#### ФРАГМЕНТ ИСТОЧНИКА:
++++
Вы не должны думать, что я настаиваю на справедливости мнения, которое я сейчас излагаю вам — я излагаю его лишь как иллюстрацию системы Мальбранша. Если мы предположим, вместе с Августином, что существует одна вечная Истина, которая содержит все истины и присутствует во всех разумах, которые воспринимают в ней истины, которые она содержит, то это лишь на один шаг больше, и едва ли на один шаг больше, чтобы поверить, что наши идеи обо всех вещах содержатся и воспринимаются в одном вездесущем Разуме, с которым соединены все другие разумы и который сам является вечной Истиной, присутствующей во всех. Действительно, некоторые из отрывков, которые цитируются в «Поиске истины» из св. Августина, показывают, насколько сильно автор считал свои собственные мнения санкционированными этим древним авторитетом.
Что касается некоторых из наиболее удачных применений этой весьма древней системы христианской метафизики, я могу отослать вас, в частности, к трудам Фенелона — например, к его доказательству бытия Бога, — в которых многие из наиболее абстрактных тонкостей метафизики Августина становятся живыми и красноречивыми в рассуждениях этого любезного писателя, который так хорошо умел придавать каждому предмету, который он рассматривал, нежность своего собственного сердца, а также убедительность и благочестивую уверенность своей собственной непоколебимой веры.
В этой протестантской стране, где внимание теологов было почти исключительно посвящено самим Священным Писаниям и сравнительно мало внимания уделялось трудам Отцов Церкви — разве что в качестве строго иллюстративного материала к текстам Писания или к простой истории Церкви, — влияние метафизических взглядов святого Августина прослеживается в меньшей степени; и аргумент, основанный на вечных вездесущих идеях единства, числа и бесконечности, на которых католические философы делают такой большой акцент при доказательстве бытия Бога, здесь почти не встречается или, по крайней мере, занимает весьма незначительное место в многочисленных трудах наших соотечественников по этому же великому предмету. Система Мальбранша, конечно, могла бы возникнуть в этой стране; ибо у нас были писатели, которые, не обладая его гением, переняли его ошибки; но нет никаких сомнений в том, что по самой своей природе она с гораздо большей вероятностью могла возникнуть в той стране, которая ее породила.
Примечания
[126] Купер, «Задача», книга V, ст. 810–814.
[127] Купер, «Задача», книга V, ст. 686–687.
[128] «Разыскания истины», кн. III, гл. VI.
++++
#### ИСХОДНЫЕ ДАННЫЕ:
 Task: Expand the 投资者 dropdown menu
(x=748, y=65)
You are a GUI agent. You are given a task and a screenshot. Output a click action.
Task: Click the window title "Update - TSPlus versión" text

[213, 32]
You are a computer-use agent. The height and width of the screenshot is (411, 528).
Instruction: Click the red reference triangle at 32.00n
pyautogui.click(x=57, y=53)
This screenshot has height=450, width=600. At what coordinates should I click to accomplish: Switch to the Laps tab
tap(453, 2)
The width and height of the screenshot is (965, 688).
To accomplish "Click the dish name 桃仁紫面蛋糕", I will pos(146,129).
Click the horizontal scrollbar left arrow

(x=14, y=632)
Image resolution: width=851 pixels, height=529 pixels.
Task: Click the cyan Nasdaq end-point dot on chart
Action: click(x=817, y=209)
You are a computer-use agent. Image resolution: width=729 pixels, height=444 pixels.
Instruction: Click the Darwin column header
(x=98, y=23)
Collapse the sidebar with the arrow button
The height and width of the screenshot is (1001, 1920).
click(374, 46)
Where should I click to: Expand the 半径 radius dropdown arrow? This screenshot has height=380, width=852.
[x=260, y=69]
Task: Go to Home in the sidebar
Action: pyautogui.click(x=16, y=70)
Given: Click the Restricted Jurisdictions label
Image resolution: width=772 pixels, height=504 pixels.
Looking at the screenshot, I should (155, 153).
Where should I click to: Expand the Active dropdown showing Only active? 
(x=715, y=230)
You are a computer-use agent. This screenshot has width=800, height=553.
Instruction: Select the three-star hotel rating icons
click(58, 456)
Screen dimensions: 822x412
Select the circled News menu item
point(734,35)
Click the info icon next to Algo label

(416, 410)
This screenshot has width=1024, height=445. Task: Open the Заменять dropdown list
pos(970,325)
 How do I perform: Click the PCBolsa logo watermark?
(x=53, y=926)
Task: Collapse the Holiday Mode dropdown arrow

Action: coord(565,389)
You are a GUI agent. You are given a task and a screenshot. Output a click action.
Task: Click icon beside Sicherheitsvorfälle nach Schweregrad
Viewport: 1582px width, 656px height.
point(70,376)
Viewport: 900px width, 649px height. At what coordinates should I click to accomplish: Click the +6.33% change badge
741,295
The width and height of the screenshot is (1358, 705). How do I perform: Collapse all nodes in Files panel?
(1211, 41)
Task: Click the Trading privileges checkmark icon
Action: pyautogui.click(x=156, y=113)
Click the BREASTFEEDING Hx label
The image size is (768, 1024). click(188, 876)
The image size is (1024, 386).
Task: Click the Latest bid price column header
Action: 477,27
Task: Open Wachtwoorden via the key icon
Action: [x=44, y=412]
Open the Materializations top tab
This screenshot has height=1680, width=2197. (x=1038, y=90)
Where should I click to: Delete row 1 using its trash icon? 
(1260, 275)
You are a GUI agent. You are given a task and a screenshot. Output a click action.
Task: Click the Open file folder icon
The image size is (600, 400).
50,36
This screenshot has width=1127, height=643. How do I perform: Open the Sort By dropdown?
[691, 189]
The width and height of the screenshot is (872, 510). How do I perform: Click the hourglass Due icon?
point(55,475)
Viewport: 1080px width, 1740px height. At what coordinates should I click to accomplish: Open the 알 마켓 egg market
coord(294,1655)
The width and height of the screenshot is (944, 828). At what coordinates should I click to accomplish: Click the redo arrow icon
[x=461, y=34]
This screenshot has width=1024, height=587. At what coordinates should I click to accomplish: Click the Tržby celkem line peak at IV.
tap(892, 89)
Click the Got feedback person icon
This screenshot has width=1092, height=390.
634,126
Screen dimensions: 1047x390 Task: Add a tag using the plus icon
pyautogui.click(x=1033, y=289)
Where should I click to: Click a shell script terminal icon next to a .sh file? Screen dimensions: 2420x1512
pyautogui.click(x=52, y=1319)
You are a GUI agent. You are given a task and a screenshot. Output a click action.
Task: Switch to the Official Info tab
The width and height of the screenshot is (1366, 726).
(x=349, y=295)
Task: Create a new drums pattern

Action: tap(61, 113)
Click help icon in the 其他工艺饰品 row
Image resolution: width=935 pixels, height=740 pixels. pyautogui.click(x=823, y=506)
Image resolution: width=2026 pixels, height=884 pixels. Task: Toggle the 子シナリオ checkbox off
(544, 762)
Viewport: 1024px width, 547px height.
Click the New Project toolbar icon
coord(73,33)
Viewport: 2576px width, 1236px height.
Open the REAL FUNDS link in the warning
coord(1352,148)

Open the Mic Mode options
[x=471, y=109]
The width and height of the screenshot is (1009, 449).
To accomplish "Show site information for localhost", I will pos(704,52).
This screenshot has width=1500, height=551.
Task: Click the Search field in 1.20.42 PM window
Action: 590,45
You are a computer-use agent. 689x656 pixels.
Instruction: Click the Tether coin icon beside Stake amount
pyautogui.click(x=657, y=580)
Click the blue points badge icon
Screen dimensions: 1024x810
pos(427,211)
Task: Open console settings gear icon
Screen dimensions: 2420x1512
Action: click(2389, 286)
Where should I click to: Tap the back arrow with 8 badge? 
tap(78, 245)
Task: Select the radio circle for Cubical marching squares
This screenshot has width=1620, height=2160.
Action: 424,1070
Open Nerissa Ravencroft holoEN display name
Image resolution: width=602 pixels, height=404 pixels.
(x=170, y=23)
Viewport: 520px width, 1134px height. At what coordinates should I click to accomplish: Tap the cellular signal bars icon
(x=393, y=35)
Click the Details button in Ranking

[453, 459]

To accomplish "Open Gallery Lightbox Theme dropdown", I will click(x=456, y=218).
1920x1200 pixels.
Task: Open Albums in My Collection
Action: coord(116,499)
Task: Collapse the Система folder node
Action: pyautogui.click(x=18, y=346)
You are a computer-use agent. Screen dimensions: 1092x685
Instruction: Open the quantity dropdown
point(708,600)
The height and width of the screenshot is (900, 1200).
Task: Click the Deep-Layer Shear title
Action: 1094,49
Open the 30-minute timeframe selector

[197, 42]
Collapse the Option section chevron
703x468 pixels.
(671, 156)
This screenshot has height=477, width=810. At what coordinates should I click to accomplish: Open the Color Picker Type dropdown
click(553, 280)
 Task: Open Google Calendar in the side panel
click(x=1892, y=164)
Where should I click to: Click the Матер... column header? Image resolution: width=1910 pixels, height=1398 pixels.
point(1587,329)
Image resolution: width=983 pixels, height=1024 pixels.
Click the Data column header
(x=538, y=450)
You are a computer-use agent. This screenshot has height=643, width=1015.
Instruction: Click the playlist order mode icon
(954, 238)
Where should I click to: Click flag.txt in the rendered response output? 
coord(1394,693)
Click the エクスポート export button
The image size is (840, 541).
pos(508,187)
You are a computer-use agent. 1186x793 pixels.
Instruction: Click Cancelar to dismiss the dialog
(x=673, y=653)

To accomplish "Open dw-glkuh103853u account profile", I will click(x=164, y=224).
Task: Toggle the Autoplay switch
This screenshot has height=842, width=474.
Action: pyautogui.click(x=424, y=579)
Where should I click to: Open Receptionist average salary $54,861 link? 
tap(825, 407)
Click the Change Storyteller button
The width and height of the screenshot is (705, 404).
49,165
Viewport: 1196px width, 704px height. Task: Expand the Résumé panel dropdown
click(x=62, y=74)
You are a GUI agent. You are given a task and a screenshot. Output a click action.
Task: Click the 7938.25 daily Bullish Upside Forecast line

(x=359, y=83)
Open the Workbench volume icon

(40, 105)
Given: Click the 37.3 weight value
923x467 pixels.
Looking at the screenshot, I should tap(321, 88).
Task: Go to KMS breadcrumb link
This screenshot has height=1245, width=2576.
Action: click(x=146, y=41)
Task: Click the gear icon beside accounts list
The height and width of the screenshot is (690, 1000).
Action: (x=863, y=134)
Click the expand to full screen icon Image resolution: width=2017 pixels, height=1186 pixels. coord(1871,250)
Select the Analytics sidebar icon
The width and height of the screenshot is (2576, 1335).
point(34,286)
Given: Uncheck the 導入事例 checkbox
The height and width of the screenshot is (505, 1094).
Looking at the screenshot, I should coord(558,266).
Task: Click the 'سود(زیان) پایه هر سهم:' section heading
++++
#### ЗАДАНИЯ:
1) Перепишите из отрывка о системе Мальбранша участок от слов «Что касается некоторых» до слов «собственной непоколебимой веры.» включительно.
2) Продолжите отрывок о системе Мальбранша и учении Августина, начав сразу после его последней фразы.

#### РЕЗУЛЬТАТЫ:
1)
Что касается некоторых из наиболее удачных применений этой весьма древней системы христианской метафизики, я могу отослать вас, в частности, к трудам Фенелона — например, к его доказательству бытия Бога, — в которых многие из наиболее абстрактных тонкостей метафизики Августина становятся живыми и красноречивыми в рассуждениях этого любезного писателя, который так хорошо умел придавать каждому предмету, который он рассматривал, нежность своего собственного сердца, а также убедительность и благочестивую уверенность своей собственной непоколебимой веры.

2)
[129] «Разыскания истины», кн. III, гл. VI.
[130] «Удовольствия воображения», книга I, ст. 59–78.
ЛЕКЦИЯ XXXI.
ИСТОРИЯ МНЕНИЙ ОТНОСИТЕЛЬНО ВОСПРИЯТИЯ, ОКОНЧАНИЕ — О ВНЕШНИХ АФФЕКЦИЯХ В СОЧЕТАНИИ С ЖЕЛАНИЕМ, ИЛИ О ВНИМАНИИ.
В своей последней лекции, господа, я представил вам краткий очерк некоторых теорий — или, говоря точнее, некоторых гипотетических предположений, которые были сформированы в отношении восприятия, — указав вам в то же время на две предполагаемые трудности, которые, как мне кажется, привели к ним в ложных взглядах на реальные объекты восприятия и на природу причинности; трудность объяснения при этих ложных взглядах предполагаемого восприятия объектов на расстоянии и воздействия материи на субстанцию, столь мало способную, как разум, быть связанной с ней какой-либо общей связью.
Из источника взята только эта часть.